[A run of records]
☆ ☆ ☆ ☆ ☆ ☆ ☆

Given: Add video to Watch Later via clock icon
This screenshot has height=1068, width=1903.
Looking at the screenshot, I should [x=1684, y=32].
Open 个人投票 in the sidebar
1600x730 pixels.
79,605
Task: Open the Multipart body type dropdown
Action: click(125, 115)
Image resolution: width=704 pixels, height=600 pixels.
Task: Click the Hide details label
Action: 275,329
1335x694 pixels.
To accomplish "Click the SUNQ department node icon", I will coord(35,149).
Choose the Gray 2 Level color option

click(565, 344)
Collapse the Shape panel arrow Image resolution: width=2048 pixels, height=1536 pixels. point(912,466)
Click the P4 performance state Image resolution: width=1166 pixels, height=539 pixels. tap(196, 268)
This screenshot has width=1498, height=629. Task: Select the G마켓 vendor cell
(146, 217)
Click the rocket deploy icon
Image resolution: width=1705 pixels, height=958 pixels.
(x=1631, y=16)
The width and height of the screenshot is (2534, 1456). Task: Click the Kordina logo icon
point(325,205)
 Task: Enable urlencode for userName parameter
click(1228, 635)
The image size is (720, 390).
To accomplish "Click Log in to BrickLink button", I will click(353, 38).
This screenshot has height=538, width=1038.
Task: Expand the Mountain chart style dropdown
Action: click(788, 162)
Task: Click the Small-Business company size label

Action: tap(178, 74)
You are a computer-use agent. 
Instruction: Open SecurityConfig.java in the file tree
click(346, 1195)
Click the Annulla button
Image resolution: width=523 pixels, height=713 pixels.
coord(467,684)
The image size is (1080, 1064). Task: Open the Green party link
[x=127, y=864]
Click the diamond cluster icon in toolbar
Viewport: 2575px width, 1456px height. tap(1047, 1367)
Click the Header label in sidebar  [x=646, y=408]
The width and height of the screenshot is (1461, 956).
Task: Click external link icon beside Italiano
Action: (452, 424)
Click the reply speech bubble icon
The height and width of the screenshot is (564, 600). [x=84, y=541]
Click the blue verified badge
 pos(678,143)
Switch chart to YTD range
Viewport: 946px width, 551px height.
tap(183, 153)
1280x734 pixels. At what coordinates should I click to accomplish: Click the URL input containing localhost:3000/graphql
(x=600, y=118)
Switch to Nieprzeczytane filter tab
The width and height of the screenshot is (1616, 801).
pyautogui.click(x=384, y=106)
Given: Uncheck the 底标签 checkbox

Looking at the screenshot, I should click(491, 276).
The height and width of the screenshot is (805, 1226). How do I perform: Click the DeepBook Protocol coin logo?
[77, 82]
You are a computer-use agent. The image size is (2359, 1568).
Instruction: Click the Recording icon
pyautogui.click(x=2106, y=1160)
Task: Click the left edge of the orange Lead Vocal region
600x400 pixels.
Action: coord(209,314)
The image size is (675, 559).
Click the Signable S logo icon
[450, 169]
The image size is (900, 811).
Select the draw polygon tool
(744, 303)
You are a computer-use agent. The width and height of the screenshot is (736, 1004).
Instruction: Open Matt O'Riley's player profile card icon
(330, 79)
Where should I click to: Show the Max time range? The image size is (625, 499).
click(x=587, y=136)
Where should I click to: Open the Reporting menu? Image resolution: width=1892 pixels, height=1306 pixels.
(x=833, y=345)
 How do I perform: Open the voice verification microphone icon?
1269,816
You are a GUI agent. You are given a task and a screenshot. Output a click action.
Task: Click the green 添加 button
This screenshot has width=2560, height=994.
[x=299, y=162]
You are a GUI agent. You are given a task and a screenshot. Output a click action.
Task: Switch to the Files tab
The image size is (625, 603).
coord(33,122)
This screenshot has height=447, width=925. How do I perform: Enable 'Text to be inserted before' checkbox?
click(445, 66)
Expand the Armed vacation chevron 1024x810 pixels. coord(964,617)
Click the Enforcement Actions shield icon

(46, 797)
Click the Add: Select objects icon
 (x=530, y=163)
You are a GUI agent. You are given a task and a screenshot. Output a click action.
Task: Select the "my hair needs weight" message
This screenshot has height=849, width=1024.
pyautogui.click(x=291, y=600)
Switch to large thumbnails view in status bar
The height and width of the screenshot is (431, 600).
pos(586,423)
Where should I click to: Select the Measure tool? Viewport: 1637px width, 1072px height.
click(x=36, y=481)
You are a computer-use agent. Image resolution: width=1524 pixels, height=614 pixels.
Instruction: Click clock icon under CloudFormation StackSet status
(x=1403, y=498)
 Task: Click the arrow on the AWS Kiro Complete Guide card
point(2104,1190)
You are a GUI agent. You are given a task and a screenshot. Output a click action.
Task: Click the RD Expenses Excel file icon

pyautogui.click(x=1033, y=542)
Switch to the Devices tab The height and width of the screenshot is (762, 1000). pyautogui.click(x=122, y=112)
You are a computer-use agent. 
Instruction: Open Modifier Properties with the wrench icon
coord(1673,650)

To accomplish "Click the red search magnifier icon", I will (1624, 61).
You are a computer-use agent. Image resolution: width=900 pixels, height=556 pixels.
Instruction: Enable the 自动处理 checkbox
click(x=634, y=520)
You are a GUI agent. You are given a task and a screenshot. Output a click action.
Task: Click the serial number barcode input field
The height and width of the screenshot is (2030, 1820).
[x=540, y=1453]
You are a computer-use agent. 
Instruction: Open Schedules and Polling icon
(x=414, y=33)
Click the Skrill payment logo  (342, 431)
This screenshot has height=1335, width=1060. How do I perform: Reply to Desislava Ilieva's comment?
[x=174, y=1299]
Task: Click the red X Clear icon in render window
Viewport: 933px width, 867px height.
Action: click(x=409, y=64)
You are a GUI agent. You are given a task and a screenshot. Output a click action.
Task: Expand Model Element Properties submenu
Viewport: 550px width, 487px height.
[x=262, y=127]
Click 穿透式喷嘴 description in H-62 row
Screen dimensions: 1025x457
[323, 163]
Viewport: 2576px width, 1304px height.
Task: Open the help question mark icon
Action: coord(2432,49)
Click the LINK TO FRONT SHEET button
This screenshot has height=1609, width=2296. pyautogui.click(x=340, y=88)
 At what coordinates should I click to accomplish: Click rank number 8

☆ ☆ ☆ ☆ ☆ ☆ ☆

• Exercise prompt
Pull out every line of the data above that contains the string "clock", and copy each one in full. Case counts.

• Reply
Given: Add video to Watch Later via clock icon
Instruction: Click clock icon under CloudFormation StackSet status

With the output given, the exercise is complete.